Uno no se aleja porque quiere, se aleja porque lo alejan, porque lo ignoran, porque no le dan su lugar, porque lo lastiman… Uno se aleja porque antes ya lo intentó todo.
Detrás de cada distancia hay una historia que nadie vio completa.
La gente suele juzgar el silencio, la retirada, la ausencia; pero pocos saben lo que costó llegar a ese punto.
Alejarse no es un acto impulsivo, es el resultado de demasiados intentos fallidos, de palabras no escuchadas, de gestos que se desgastaron en el aire sin encontrar eco.
Es una despedida que se fue escribiendo lentamente, a base de decepciones pequeñas, de esperas eternas y de promesas que se rompieron sin ruido.
Uno no se aleja de un día para otro.
Primero se queda un poco más, aunque duela.
Luego se convence de que tal vez exagera, de que las cosas mejorarán.
Pone excusas, justifica silencios, se convence de que el cariño sigue ahí aunque ya no se note.
Hasta que llega un momento en el que la realidad se impone: el lugar que antes era refugio ya no es hogar, y quedarse se vuelve más doloroso que irse.
Y es entonces cuando uno se va… no con rabia, sino con tristeza.
No porque quiera borrar, sino porque ya no puede sostener lo que se desmoronó hace tiempo.
Alejarse, a veces, es la única forma de conservar la paz que quedó en pedazos.
Es elegir no seguir pidiendo atención donde solo hay indiferencia, no seguir tocando puertas que ya nadie quiere abrir.

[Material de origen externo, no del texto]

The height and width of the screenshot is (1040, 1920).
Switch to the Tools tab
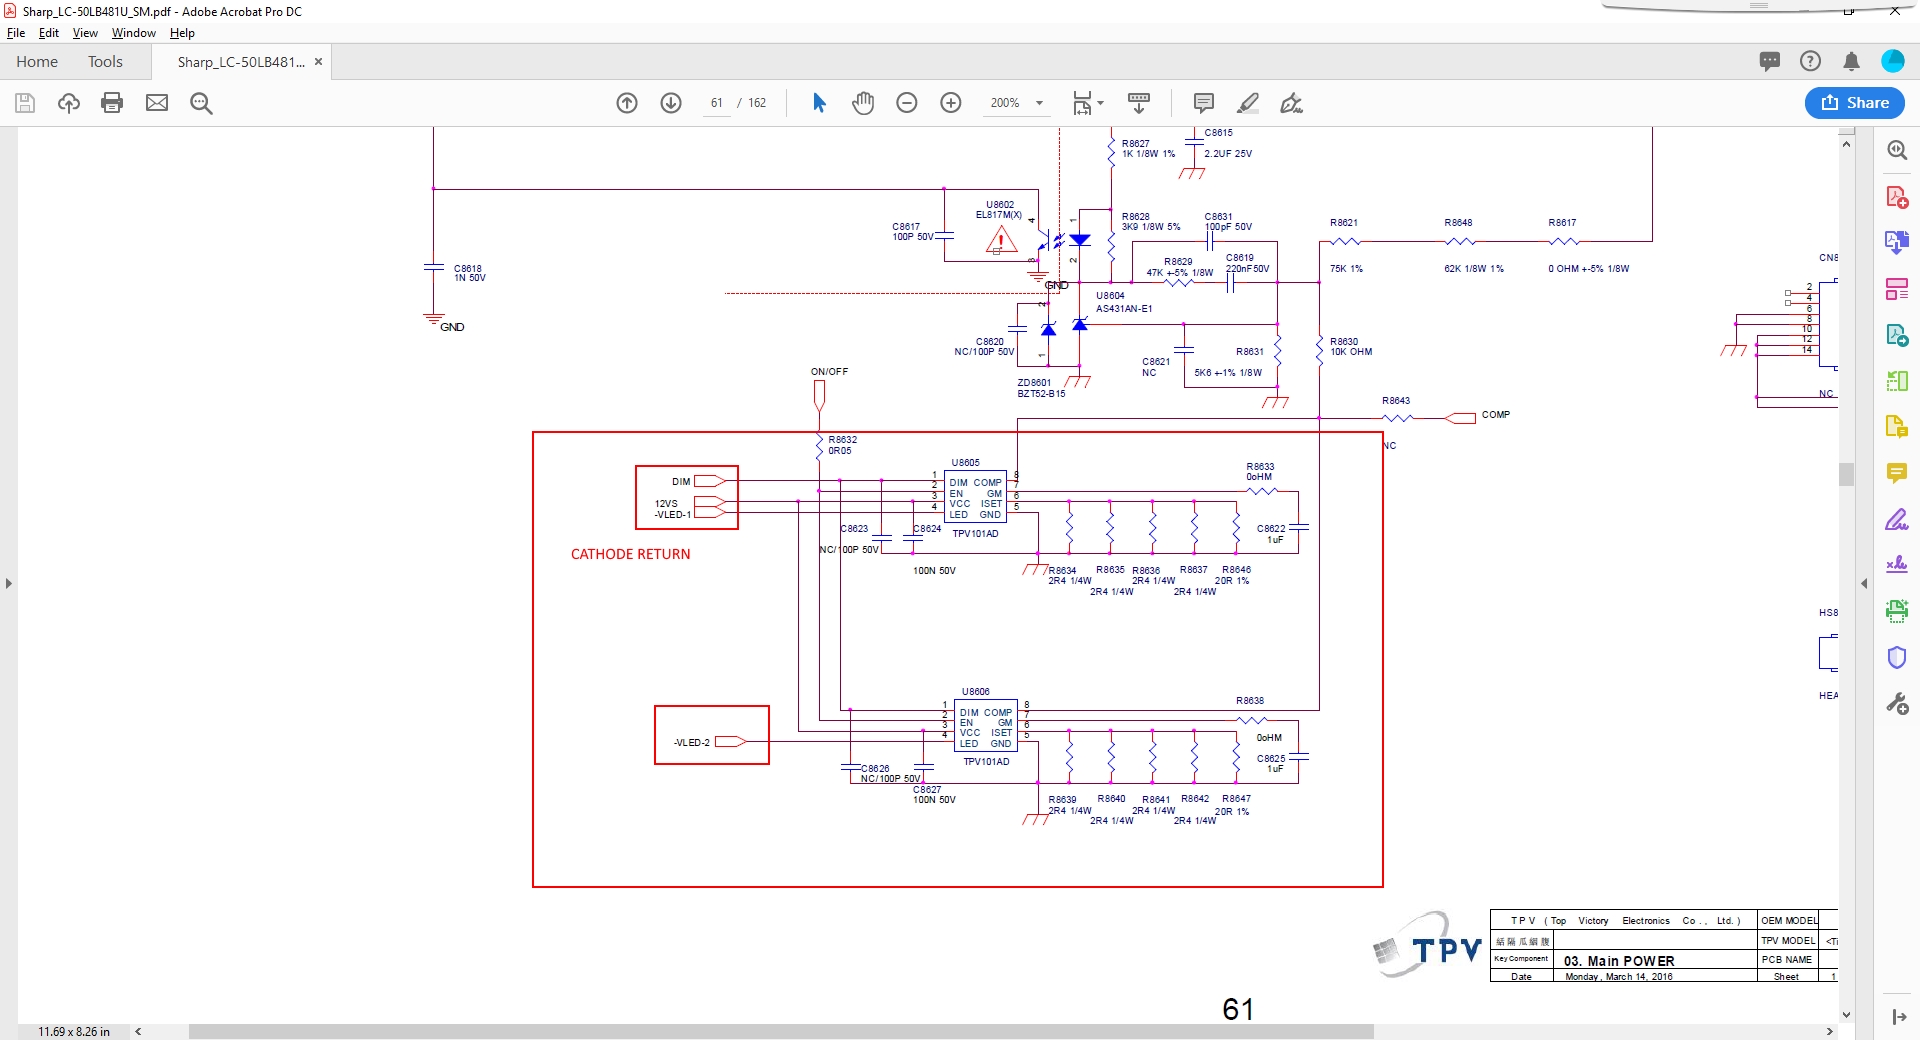105,62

Duele alejarse, claro que sí. Duele más de lo que se dice. Duele porque aún queda afecto, porque aún hay recuerdos que arden, porque uno no se va vacío: se lleva todo lo que quiso que funcionara. Pero duele más quedarse en un lugar donde el alma se marchita poco a poco, esperando gestos que ya no llegarán.
La distancia no siempre es abandono; a veces es un acto de amor propio.

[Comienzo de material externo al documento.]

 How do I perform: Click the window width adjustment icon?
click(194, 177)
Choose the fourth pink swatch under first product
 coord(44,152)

Es mirarse con honestidad y reconocer que ya no hay nada más que hacer, que seguir insistiendo sería negarse a uno mismo.
Es decir: “di todo lo que pude, pero no puedo seguir perdiéndome en el intento de salvar lo que no quiere ser salvado”.

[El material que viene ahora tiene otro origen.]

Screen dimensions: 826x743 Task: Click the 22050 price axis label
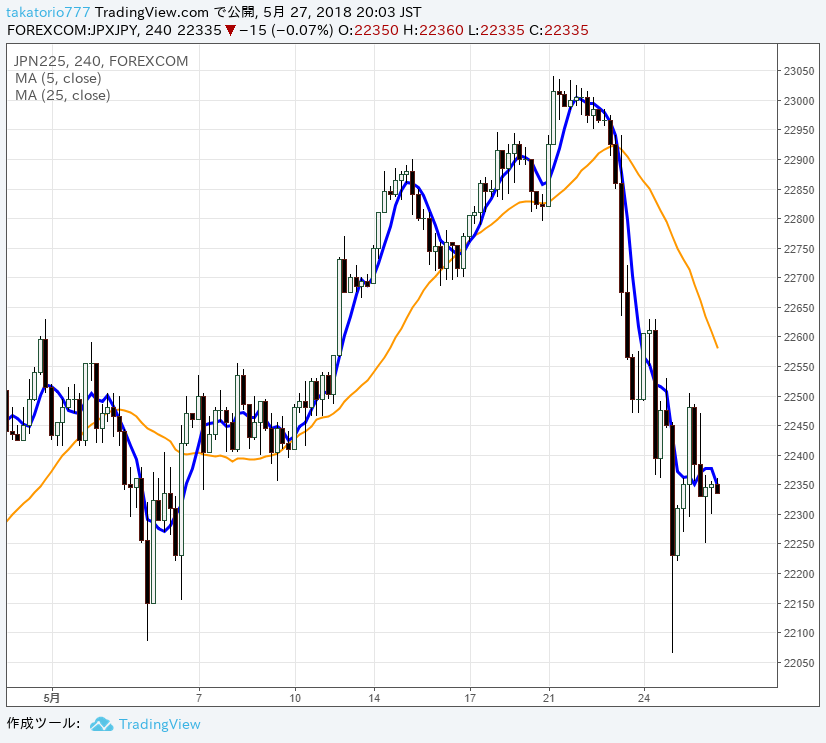(x=798, y=663)
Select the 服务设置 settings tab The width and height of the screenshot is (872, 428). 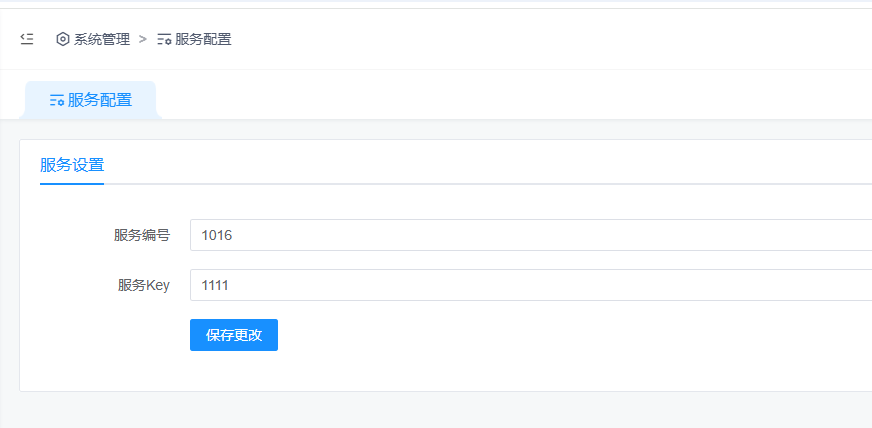(x=72, y=165)
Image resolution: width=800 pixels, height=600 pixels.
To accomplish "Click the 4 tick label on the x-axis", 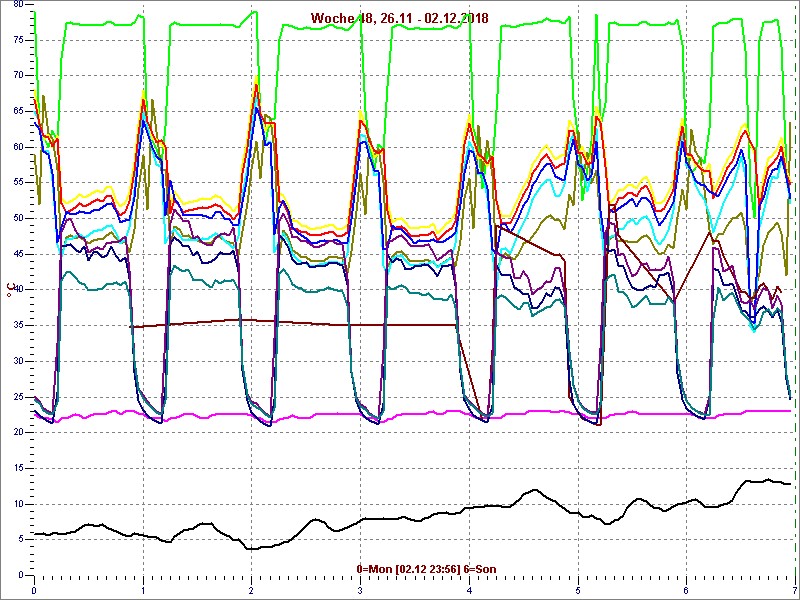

Así que no, uno no se aleja porque quiere. Se aleja porque se cansó de esperar, de hablar, de entender. Porque aprendió que amar también implica saber cuándo detenerse.
Y aunque el corazón quede con nostalgia y los recuerdos pesen, llega el momento en que el silencio vale más que cualquier intento.
Y entonces, sin dramatismos, solo con la serenidad del que ya comprendió, uno se marcha… no para olvidar, sino para empezar a sanar.